The words 'Puck's dead' echoed over and over again that they didn't even sound like real words anymore.

She went through the stages of grief.

Denial
She's didn't think it was true. She though that it was all a huge joke, that it was Santana trying to be funny. She even checked her calendar to make sure it wasn't April Fools day. This wasn't happening, this wasn't real. He isn't dead. Their story isn't over yet...It can't be over yet.

She looks for him at every corner. She calls him and leaves him dozens and dozens of voicemails and emails.

Anger
She was angry. Angry at everything. She was angry at the world for being so cruel that Puck had to join the airforce to fight for his county. She was angry at herself for being so cruel to him and constantly giving him the cold shoulder. She was angry at Puck for dying and most of all she was angry at Puck for making her love him.

Bargaining
She couldn't accept that he was gone. At the funeral she half expects him to show up and say that he pranked them. He obviously doesn't.

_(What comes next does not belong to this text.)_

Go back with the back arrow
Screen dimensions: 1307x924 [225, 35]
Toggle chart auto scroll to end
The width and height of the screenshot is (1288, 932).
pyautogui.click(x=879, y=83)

She can help but think how things could have been different. If they had kept Beth he would have never joined the airforce. If she would have answered one of the letters he wrote her he might not have died.

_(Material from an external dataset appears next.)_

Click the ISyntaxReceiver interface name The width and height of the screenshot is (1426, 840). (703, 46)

When she thinks about it long enough she lets her mind wander to their first ever meeting. It was on the football field during the first pep rally of freshmen year. He winked at her and somehow she knew that he would be important to her. But if they would have never met...maybe, just maybe he wouldn't be dead.

But it was her. She was the one that ruined him. She was the start of the problem. She slept with him, she ruined his friendship with Finn, she gave away his child, she treated him like dirt, he went to the airforce to impress her.

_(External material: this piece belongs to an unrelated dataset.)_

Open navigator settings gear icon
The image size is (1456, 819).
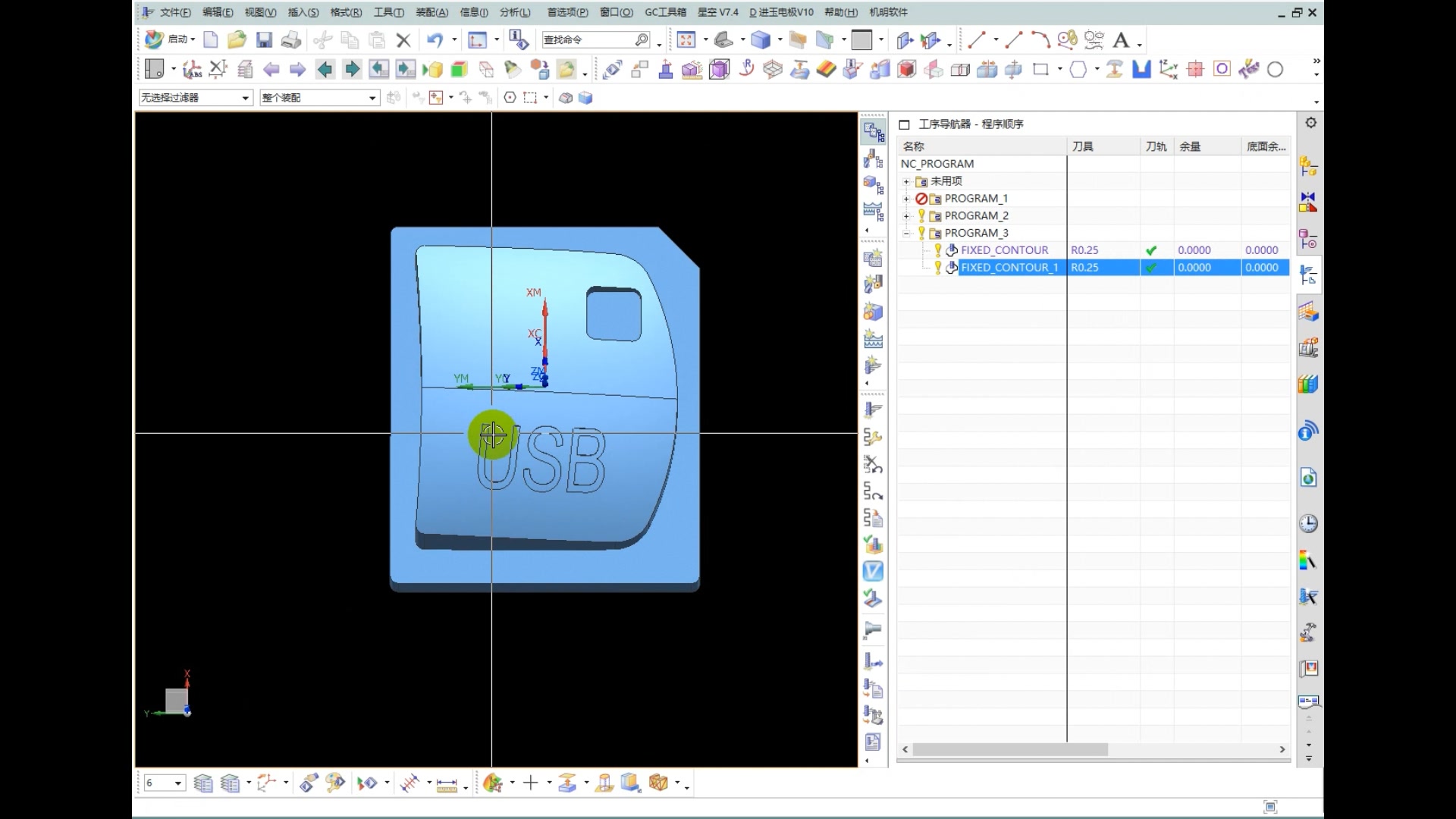(x=1310, y=123)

She is the reason he's dead.

Depression
She didn't leave the house. She ignored the world. She doesn't know how to live in a world without him, she doesn't want to live in a world without him. Nothing will be the same. She feels like an empty shell of who she used to be. He was her better half...and now he's gone.

Acceptance
It's takes a while for her to accept that he's actually gone. It takes a full year for her to really accept it. She stops expecting him to show up at her door, or on the street corner. She visits his grave a lot. Nearly everyday if she can. She talks to him a lot. Tells him about her day. She tells him about Beth.

When Puck died she reached
out to Shelby and got back in touch with Beth. Quinn shows the girl pictures of Puck and tells her stories. All she can see when she looks at Beth is Puck. At first it hurt and she could barely look at her daughter without tearing up, but every day it hurts less and less.

When she thinks about him now she remembers the happy memories. When they baked, when they lived together, when the saw Beth.

Although sometimes she'll catch a glimpse of a photo of him and she would shed a tear or two, but she also knows that he's yell at her for wasting time being sad. He'd tell her that life was too short to be sad and she shouldn't spend her life full of regret and missing him. So instead she looks at the picture and smiles, that's what he'd want her to do.